TEXT SEGMENT —
◆ ◆ ◆ ◆ ◆
Introduction - cell-free DNA and its use in disease monitoring (compared to ctDNA) is not explained thoroughly despite being a main component of analysis in the results.
Methods
I am a little confused with the number of mice used. For example, it says a group of 6 mice/group were selected for each cell line to start in section 2.3 line 131 but then in lines 143-144 its n=6 per group of treatment vs vehicle which would mean originally 12 were inoculated per cell line. But then figure 2 says n=18 per MLL-r type for the ctDNA vs %huCD45+ data (even though it does not appear to be 18 points on each graph unless there are ones at the same exact spot). Are these separate studies? The appropriate number of mice needs to be clear throughout.
In 2.3 it says PB measurement was through lateral tail vein collection 136-139 and that was used for ctDNA analysis. But then later cardiac puncture is used for the 0, 14, 28 days. I believe the 0, 14, 28 were an endpoint collection and why there is a different method, but it is not clear how many were sacrificed at each of those time points vs how many started in the group; were those mice separate from the treatment vs vehicle group study? This is unclear. And is the lateral vein and cardiac puncture blood data used in the same analyses? It would be best to compare this information within the same collection method. For example, is the data in figure 4 only from tail vein or does that include cardiac puncture data points too?
◆ ◆ ◆ ◆ ◆
WORK TO COMPLETE —
[a] Translate this sentence from the review of the mouse study into Spanish: "The appropriate number of mice needs to be clear throughout."
[b] Continue the reviewer's comments on the mouse study from the point where they stop.
◆ ◆ ◆ ◆ ◆
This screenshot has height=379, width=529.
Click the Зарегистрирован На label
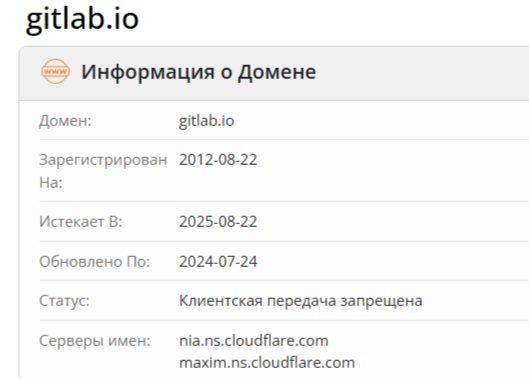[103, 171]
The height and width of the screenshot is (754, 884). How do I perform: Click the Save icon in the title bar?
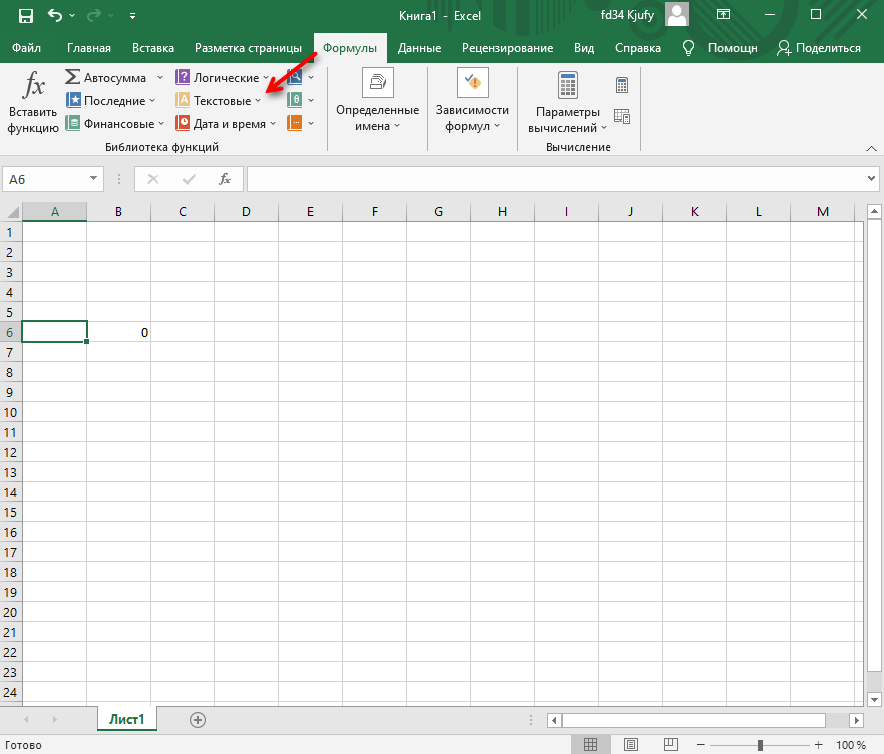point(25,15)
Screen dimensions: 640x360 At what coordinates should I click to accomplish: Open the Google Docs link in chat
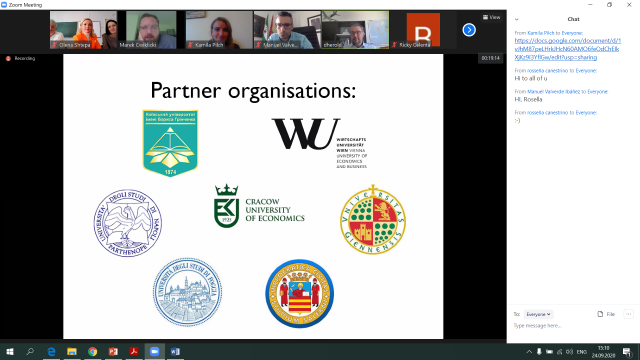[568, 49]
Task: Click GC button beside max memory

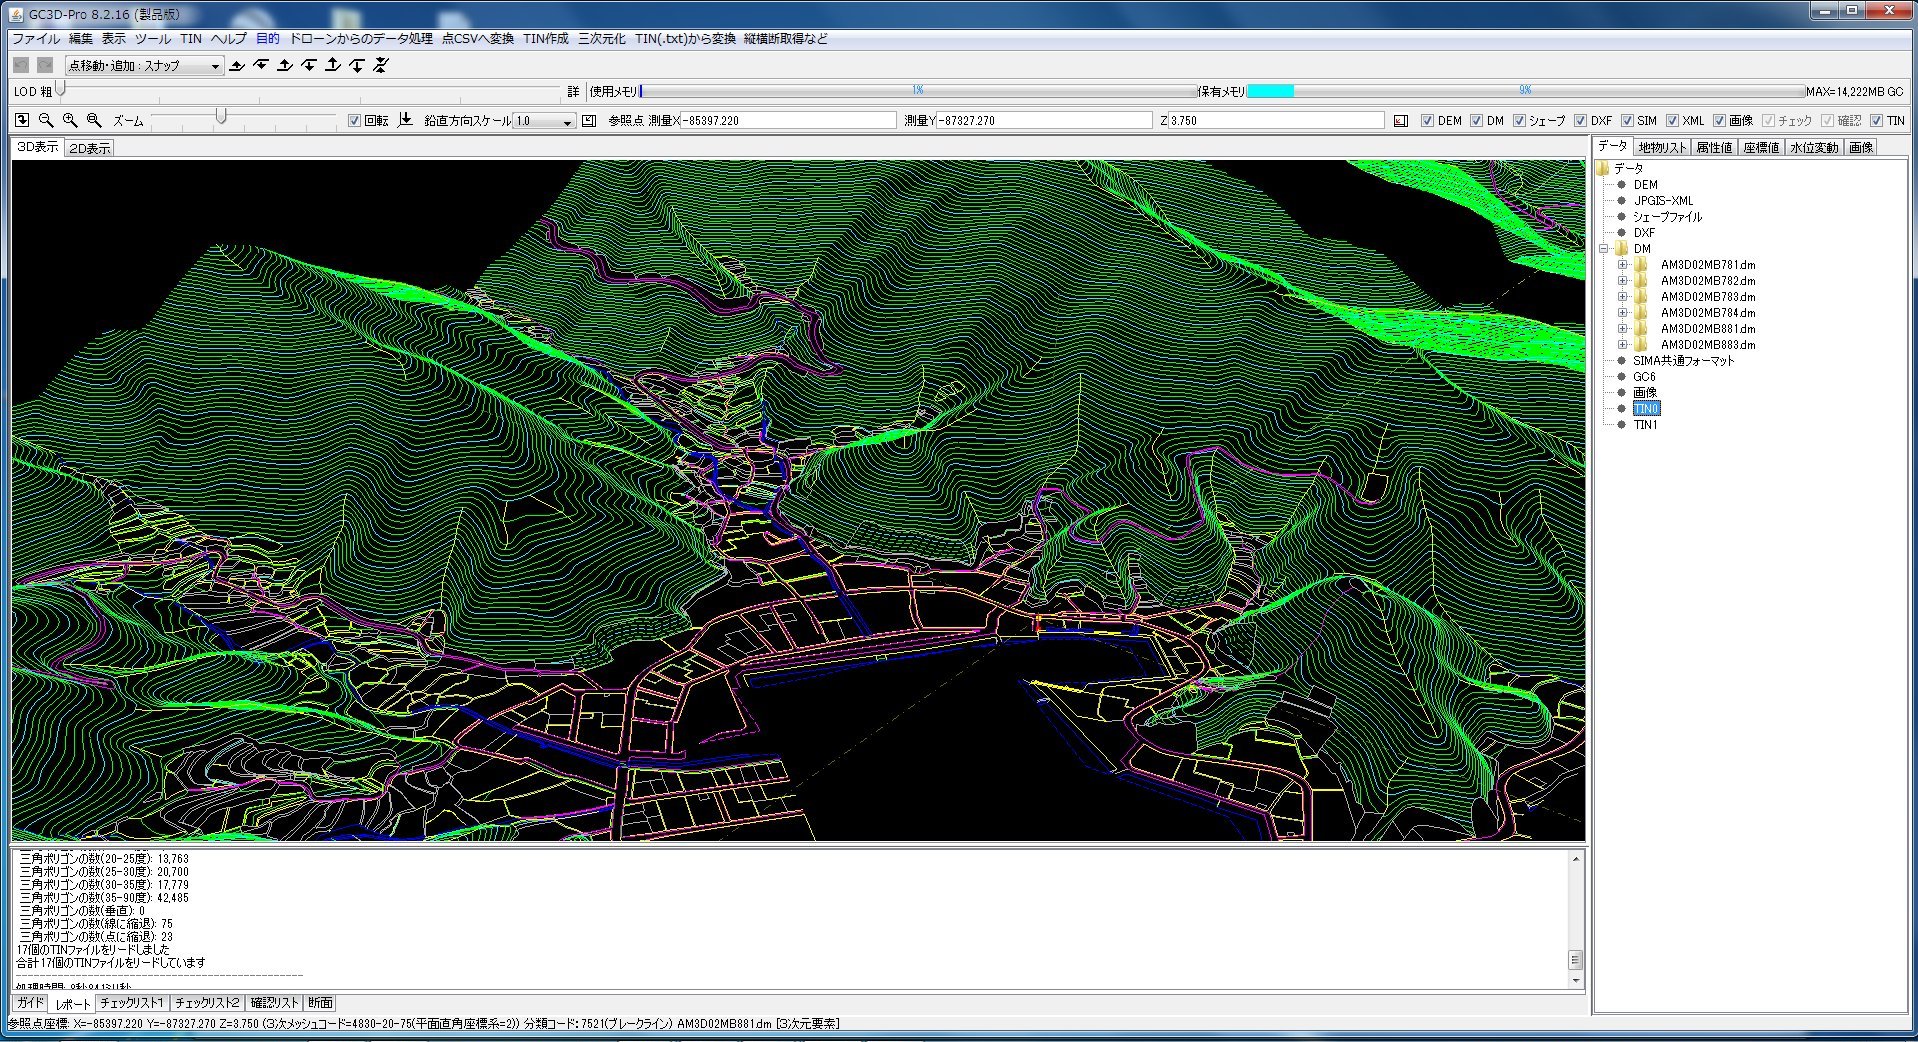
◆ ◆ ◆ ◆ ◆
RESPONSES BY ITEM NUMBER —
[a] El número adecuado de ratones debe quedar claro en todo el texto.

[b]
2.5 lines 167-170: was it plasma or serum? No anticoagulant is mentioned to be added.
Results
Figure 1 was helpful to understand but some things could be added to clarify. The number of mice should be mentioned somewhere in the diagram including how many were euthanized for the terminal collection points. The type of blood collection (cardiac puncture vs tail vein) can be included for each blood sampling.
Figure 2 – For A., it is mentioned to be at time point 3 weeks post inoculation. Is it the same for B-D. Can supplementary figure s2 information be moved to be included in the main Figure 2?
Figure 4 – It could be included in the caption that each color represents one mouse each. There is a lot of variability between mice in cfDNA and ctDNA especially in the MLL-2 and 7 making it difficult to see a pattern. In a supplement, can the values be shown as an average with error bars to see if a pattern can be better visualized?
Section 3.3 lines 278-280 “cfDNA levels generally decreased throughout the treatment” that does not seem to be reflected in figure 4B middle; there is a variety of trends among the mice in that group.
Figure 5 – the statistics must be included among days for each panel to demonstrate if the increases or decreases are statistically significant in each analysis. The points in each graph can be color coded to match the same mouse among each assessment. This could show when there is variability. For example, for the CP outlier for MLL-7 in the left panel does that associate with the high data point outlier in ctDNA at day 28 in the right panel?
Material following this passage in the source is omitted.